→ **RECORDS SHOWN**:
────────────────────────────────────────

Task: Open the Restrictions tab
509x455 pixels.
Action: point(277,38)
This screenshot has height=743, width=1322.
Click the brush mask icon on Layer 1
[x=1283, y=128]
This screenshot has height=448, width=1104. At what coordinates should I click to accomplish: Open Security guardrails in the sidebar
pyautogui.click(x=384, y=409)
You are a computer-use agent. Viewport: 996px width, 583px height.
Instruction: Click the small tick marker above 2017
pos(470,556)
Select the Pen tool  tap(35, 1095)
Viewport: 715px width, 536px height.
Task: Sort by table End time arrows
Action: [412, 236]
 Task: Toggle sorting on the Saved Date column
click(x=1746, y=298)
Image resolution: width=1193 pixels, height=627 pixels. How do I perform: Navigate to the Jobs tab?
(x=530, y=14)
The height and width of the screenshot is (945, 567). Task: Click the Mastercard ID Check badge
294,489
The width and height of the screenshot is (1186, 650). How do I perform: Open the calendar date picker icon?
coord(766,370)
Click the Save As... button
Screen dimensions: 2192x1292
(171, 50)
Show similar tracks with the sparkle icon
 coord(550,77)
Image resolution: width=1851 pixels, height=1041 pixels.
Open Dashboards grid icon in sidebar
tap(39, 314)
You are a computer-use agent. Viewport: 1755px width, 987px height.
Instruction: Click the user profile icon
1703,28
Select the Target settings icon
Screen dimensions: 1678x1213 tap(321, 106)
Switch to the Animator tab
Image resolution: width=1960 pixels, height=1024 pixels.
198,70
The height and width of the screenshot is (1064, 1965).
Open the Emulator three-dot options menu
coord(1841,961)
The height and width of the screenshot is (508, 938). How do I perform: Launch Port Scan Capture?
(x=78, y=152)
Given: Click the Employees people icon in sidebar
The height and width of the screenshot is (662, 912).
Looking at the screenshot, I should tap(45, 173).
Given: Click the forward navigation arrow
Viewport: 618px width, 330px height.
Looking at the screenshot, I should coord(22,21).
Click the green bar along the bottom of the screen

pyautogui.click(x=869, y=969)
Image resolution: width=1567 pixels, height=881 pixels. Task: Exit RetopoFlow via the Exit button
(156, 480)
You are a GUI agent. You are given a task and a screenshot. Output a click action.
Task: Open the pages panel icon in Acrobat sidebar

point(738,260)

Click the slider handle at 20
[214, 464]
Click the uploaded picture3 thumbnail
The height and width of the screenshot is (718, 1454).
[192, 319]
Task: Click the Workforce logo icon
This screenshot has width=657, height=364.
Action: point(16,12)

────────────────────────────────────────

→ **PROBLEM TO SOLVE**: Repeat the listing above in full.

→ **EXERCISE RESPONSE**:
Task: Open the Restrictions tab
509x455 pixels.
Action: point(277,38)
This screenshot has height=743, width=1322.
Click the brush mask icon on Layer 1
[x=1283, y=128]
This screenshot has height=448, width=1104. At what coordinates should I click to accomplish: Open Security guardrails in the sidebar
pyautogui.click(x=384, y=409)
You are a computer-use agent. Viewport: 996px width, 583px height.
Instruction: Click the small tick marker above 2017
pos(470,556)
Select the Pen tool  tap(35, 1095)
Viewport: 715px width, 536px height.
Task: Sort by table End time arrows
Action: [412, 236]
 Task: Toggle sorting on the Saved Date column
click(x=1746, y=298)
Image resolution: width=1193 pixels, height=627 pixels. How do I perform: Navigate to the Jobs tab?
(x=530, y=14)
The height and width of the screenshot is (945, 567). Task: Click the Mastercard ID Check badge
294,489
The width and height of the screenshot is (1186, 650). How do I perform: Open the calendar date picker icon?
coord(766,370)
Click the Save As... button
Screen dimensions: 2192x1292
(171, 50)
Show similar tracks with the sparkle icon
 coord(550,77)
Image resolution: width=1851 pixels, height=1041 pixels.
Open Dashboards grid icon in sidebar
tap(39, 314)
You are a computer-use agent. Viewport: 1755px width, 987px height.
Instruction: Click the user profile icon
1703,28
Select the Target settings icon
Screen dimensions: 1678x1213 tap(321, 106)
Switch to the Animator tab
Image resolution: width=1960 pixels, height=1024 pixels.
198,70
The height and width of the screenshot is (1064, 1965).
Open the Emulator three-dot options menu
coord(1841,961)
The height and width of the screenshot is (508, 938). How do I perform: Launch Port Scan Capture?
(x=78, y=152)
Given: Click the Employees people icon in sidebar
The height and width of the screenshot is (662, 912).
Looking at the screenshot, I should tap(45, 173).
Given: Click the forward navigation arrow
Viewport: 618px width, 330px height.
Looking at the screenshot, I should coord(22,21).
Click the green bar along the bottom of the screen

pyautogui.click(x=869, y=969)
Image resolution: width=1567 pixels, height=881 pixels. Task: Exit RetopoFlow via the Exit button
(156, 480)
You are a GUI agent. You are given a task and a screenshot. Output a click action.
Task: Open the pages panel icon in Acrobat sidebar

point(738,260)

Click the slider handle at 20
[214, 464]
Click the uploaded picture3 thumbnail
The height and width of the screenshot is (718, 1454).
[192, 319]
Task: Click the Workforce logo icon
This screenshot has width=657, height=364.
Action: point(16,12)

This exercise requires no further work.